Exercise details — Which lines below mention "Given"? Pick each one out.

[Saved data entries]
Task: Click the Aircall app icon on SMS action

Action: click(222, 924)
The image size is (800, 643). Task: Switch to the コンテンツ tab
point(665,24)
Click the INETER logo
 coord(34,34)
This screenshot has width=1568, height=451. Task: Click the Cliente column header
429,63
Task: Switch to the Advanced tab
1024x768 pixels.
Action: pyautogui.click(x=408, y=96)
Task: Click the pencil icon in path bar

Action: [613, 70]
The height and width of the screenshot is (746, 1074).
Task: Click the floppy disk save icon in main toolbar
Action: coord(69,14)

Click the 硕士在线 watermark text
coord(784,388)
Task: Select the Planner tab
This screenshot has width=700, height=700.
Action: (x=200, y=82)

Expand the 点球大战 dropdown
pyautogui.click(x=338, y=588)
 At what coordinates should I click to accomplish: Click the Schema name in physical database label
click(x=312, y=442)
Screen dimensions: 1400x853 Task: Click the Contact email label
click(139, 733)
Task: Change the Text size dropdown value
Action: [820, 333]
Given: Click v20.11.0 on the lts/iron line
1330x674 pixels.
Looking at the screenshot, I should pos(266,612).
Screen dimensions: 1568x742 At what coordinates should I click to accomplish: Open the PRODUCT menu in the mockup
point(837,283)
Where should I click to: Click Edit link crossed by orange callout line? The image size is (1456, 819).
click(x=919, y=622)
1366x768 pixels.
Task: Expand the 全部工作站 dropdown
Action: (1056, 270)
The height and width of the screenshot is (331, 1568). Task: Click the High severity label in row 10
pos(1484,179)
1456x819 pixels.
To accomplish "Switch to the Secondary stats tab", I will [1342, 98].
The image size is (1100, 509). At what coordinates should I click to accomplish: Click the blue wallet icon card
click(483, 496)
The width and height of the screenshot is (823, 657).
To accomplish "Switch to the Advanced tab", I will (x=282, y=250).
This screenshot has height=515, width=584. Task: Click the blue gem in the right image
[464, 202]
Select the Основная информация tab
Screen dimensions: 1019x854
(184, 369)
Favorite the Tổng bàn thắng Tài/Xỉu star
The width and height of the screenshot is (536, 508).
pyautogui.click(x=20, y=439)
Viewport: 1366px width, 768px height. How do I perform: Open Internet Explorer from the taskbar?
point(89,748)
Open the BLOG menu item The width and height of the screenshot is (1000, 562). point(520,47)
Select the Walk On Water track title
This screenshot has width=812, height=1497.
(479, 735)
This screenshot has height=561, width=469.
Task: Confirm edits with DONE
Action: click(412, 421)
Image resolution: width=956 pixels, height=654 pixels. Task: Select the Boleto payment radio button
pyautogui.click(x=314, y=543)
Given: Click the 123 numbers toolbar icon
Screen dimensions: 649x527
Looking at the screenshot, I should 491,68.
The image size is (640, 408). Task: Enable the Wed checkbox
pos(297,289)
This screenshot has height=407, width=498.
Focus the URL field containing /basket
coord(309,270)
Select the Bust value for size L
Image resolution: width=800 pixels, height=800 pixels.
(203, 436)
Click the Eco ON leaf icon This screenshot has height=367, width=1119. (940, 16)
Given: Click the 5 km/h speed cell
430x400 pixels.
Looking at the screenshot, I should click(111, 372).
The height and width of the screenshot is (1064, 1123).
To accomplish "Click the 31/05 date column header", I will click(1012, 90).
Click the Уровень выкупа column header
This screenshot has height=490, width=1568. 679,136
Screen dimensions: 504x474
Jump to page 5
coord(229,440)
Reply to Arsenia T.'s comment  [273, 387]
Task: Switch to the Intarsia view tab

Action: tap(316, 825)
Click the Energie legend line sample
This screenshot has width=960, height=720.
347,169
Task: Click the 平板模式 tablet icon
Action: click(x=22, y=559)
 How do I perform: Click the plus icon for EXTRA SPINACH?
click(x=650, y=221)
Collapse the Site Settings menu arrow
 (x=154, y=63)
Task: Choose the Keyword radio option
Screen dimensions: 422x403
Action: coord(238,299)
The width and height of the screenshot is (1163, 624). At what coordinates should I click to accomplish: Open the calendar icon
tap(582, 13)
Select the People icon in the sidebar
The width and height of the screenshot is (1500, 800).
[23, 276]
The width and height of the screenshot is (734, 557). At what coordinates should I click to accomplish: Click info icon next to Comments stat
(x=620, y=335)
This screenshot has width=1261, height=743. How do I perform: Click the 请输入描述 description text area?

Solution to this task —
Given: Click v20.11.0 on the lts/iron line
Given: Click the 123 numbers toolbar icon
Given: Click the 5 km/h speed cell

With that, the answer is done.